Regular approach: functional soup, imperative shell

Normally, a web application like this would contain a good deal more business logic which can be unit-testable, but since our example is rather small, the source code mainly comprises the API layer and the database call. For this reason, we're going to focus primarily on writing good integration tests.
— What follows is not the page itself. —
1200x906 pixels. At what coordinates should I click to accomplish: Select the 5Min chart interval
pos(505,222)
Flask has a pytest plugin called pytest-flask that makes it easy to create app clients. The pytest fixture would look something like this:

@pytest.fixture
def client():
    with app.test_client() as testing_client:
        with app.app_context():
            yield testing_client

Let's say we want to test that every type of string can be a name, and every type of int can be an age. It's pretty easy to create some basic tests:

def test_init_returns_ok(client):
    response = client.get("/init")
    assert response.status_code == 200


def test_test_returns_ok_with_params(client):
    response = client.get("/test?name=Ted&age=25")
    assert response.status_code == 200

One problem with this approach is how while this works for naive URL parameters, any string requiring URL encoding will fail. This happens even with names, since names can have special characters. It's far better to handle cases like these programmatically, rather than working around the webapp (e.g. requiring manual data entry for names with special characters). We're also not handling either CHECK clauses here properly. These are things we could try and fix in our existing test harness. However, we may be able to handle this better if we moved to a PBT-based approach.
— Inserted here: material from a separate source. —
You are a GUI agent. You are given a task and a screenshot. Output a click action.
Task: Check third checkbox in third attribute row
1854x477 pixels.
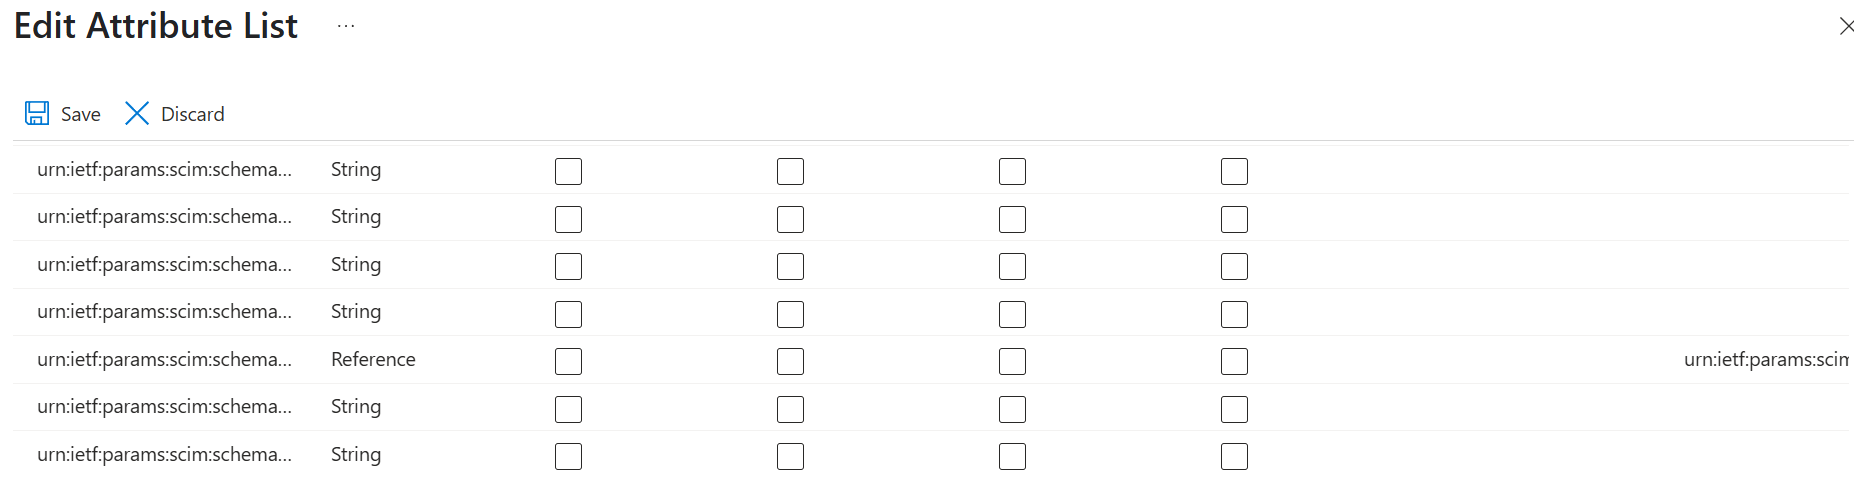pos(1012,266)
PBT approach to web server

Pretty much any bytestream can be a legal name, so let's use the regex r"\A\d{1,}\Z" as our name, like st.from_regex(r"\A\d{1,}\Z"). I tried (\W+){1,} and ([a-zA-Z]+){1,}, but according to this GitHub issue, it's important to set boundary markers to exclude prefixes and suffixes. We can then apply a filter to the stream of possible integer inputs in order to constrain ourselves to ages above 18, like st.integers().filter(lambda x: x >= 18).

The full method templates in a sanitized URL, calls endpoint in order to add a record with those attributes to the database, and then checks for an HTTP 200 OK response:

@given(st.from_regex(r"\A\d{1,}\Z"), st.integers().filter(lambda x: x >= 18))
def test_test_returns_ok_with_arbitrary_inputs(client, name, age):
    url_string = f"/test?name={urllib.parse.quote(name.encode('utf-8'))}&age={age}"
    response = client.get(url_string)
    json_response = json.loads(response.data)
    assert json_response.get("status") == 200

From doing this, I noticed that Flask has an escape method in order to sanitize inputs from request arguments. I didn't notice that before, and wouldn't have noticed it if I had approached testing this service without hypothesis.

Where to go from here

These are really quick, whipped-up examples of how to apply property-based testing. I advocate for the usage of property-based testing, not just because it can catch edge cases, but because it changes your mindset towards programming. I've learned to think more critically about types and properties after using property-based testing, and developed programming habits to guard against certain classes of errors.